— Start SUPPLIED PASSAGE —

I greatly welcome the Bill making it unlawful to treat a woman unfavourably because of maternity and pregnancy, but until the noble Lord, Lord Lester, spoke I had not appreciated that under Clause 84(c) it will be legal for a school to expel a student on the basis of her pregnancy. I ask my noble friend for clarification, because surely that cannot be right. Also on schools, it is alleged, as the noble Lord, Lord Lester, and the noble Baroness, Lady Greengross, said, that Clause 82(10) will allow schools to harass pupils on grounds of gender re-assignment, religion or belief, or sexual orientation. There is considerable evidence of this. School pupils are a captive population in the classroom, so surely they must be protected even more. This clause has caused great concern among the people involved, and I fail to understand what good purpose is served by allowing it to remain unamended.
As my noble friend said, the importance of the public equality duty cannot be overstated, but, in working the new duty, it is important that the beneficial aspects of the gender duty are not lost in harmonisation. The gender duty has provided a legislative framework for women to hold public bodies to account, and, as women invariably make up the majority across all the equality strands, it is vital that a gender perspective is prominent across all the grounds.

— End SUPPLIED PASSAGE —
— Start DATA LINES —

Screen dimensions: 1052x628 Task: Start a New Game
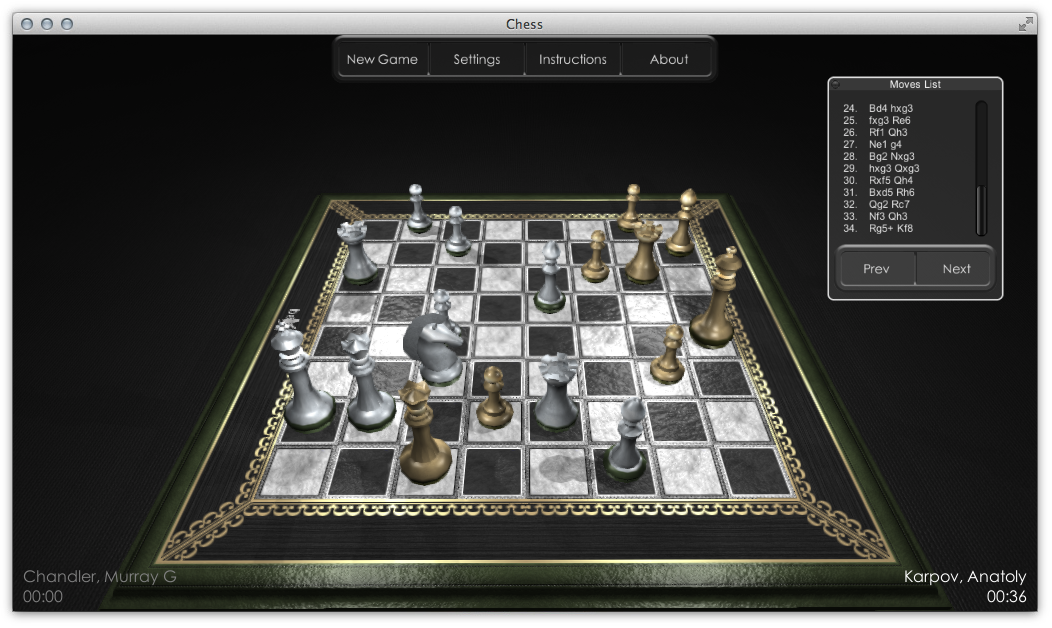tap(382, 59)
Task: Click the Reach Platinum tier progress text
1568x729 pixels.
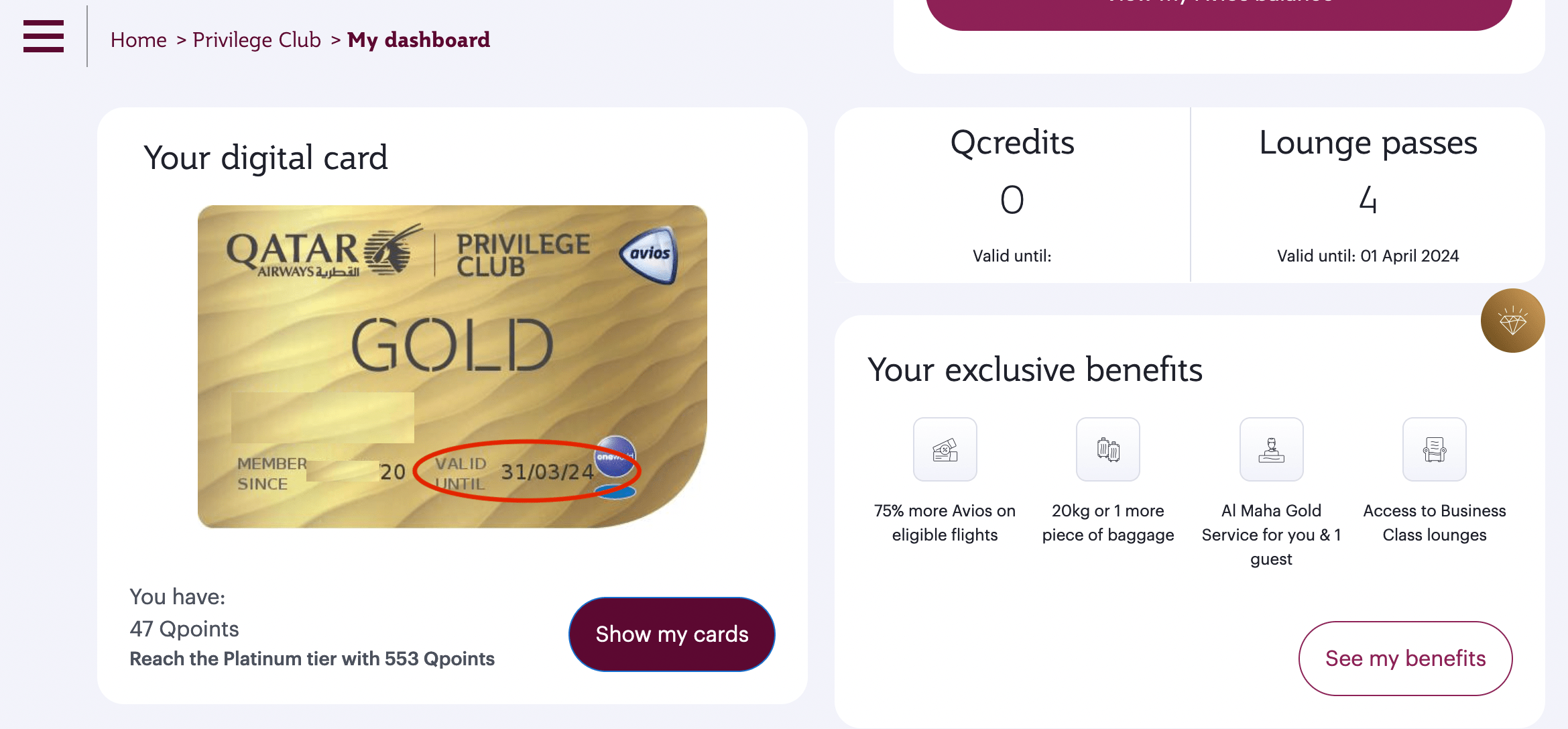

— End DATA LINES —

• [WHAT YOU ARE ASKED TO DO] In the parliamentary speech, which grounds does it say Clause 82(10) will allow schools to harass pupils on? List them all.

• [RESULT OF THIS TASK]
- gender re-assignment
- religion or belief
- sexual orientation